Sweden and Finland applied last year to join NATO after Russia’s invasion of Ukraine and need the approval of all member states to join. Turkey and Hungary have not yet ratified the Nordic countries’ membership.
President Recep Tayyip Erdoğan has pushed the debate over NATO expansion into a campaign ahead of Turkey’s close presidential and parliamentary elections in May, rallying his supporters.
Turkey is never against NATO expansion, Çavuşoğlu added. But the steps Sweden has taken under a trilateral agreement signed last year are not enough, he said.

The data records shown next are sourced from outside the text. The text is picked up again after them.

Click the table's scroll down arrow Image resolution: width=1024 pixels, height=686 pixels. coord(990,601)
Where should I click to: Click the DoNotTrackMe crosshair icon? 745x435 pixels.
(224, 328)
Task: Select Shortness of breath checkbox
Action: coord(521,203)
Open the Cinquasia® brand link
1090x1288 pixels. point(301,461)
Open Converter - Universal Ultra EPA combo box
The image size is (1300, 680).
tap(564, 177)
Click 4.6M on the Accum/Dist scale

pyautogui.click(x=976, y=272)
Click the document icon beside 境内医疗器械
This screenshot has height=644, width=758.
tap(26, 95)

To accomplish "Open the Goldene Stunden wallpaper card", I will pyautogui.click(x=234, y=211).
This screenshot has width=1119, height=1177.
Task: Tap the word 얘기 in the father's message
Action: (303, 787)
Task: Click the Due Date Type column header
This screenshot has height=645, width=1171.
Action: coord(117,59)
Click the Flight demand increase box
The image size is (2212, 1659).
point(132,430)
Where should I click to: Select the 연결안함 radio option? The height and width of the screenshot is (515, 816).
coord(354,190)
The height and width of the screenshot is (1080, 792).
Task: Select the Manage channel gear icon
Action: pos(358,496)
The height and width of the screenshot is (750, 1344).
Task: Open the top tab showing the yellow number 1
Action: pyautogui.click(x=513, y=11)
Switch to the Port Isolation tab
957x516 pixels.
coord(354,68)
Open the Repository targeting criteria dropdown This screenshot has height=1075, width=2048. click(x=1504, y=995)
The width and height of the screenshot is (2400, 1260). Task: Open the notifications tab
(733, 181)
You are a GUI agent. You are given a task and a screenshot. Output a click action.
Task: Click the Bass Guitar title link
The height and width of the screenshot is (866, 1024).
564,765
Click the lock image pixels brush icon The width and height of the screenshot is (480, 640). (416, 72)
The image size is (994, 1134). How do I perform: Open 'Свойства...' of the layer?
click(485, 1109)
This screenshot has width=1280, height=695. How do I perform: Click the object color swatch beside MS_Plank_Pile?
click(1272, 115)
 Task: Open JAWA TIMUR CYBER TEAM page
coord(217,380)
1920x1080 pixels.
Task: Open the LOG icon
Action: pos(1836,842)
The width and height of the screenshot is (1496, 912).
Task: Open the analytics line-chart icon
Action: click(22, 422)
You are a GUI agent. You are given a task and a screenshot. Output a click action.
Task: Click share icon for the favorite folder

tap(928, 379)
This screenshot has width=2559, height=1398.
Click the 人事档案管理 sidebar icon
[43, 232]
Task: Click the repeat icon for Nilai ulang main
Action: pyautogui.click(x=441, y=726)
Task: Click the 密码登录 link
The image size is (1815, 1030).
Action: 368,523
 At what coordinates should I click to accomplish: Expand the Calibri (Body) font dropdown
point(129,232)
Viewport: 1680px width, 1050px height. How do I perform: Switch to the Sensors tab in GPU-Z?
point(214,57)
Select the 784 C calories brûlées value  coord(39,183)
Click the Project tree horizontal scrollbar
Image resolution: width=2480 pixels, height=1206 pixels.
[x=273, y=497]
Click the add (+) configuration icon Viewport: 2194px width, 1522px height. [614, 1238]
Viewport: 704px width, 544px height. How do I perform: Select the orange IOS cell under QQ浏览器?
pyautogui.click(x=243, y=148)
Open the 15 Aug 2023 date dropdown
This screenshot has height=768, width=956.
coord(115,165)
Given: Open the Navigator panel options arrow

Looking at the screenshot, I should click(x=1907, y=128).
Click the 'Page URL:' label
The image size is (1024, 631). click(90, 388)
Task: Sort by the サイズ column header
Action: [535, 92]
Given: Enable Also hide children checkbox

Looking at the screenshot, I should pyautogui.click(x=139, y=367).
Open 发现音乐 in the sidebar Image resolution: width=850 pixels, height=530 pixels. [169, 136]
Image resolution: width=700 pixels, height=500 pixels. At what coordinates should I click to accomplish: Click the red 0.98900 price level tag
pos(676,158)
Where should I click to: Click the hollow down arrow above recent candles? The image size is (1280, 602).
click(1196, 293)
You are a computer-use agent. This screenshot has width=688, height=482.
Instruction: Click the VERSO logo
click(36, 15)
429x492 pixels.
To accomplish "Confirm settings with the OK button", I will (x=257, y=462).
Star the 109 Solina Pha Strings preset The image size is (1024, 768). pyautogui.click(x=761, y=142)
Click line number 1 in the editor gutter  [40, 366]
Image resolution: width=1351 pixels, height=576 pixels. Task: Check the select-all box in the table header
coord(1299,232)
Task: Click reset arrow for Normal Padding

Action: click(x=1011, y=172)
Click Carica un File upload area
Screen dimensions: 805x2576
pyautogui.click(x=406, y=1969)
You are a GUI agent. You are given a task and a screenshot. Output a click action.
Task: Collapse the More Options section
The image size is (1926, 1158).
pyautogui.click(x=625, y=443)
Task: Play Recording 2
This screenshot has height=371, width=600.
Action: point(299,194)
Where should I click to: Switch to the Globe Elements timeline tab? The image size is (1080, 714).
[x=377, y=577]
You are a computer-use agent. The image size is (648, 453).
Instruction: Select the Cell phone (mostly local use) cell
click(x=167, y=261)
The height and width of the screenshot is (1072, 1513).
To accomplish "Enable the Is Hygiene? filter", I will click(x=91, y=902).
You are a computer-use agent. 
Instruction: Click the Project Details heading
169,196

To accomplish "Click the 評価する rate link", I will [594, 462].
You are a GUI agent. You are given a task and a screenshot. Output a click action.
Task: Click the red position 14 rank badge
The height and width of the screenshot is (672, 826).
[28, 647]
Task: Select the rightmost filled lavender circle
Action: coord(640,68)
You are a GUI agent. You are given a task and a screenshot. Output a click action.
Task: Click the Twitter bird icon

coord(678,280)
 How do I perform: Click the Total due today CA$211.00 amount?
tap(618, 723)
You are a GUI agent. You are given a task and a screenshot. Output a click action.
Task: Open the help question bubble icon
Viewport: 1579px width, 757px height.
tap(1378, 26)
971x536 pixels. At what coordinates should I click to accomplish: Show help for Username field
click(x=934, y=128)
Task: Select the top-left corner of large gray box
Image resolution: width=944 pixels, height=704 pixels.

Last week, Turkey suspended NATO talks with Sweden and Finland regarding the protests in Stockholm. Erdoğan signaled on January 29 that Ankara may agree to Finland joining NATO before Sweden.
Turkey says that Sweden, in particular, harbors what it says are militants from the outlawed Kurdistan Workers’ Party (PKK), which took up arms against the Turkish state in 1984.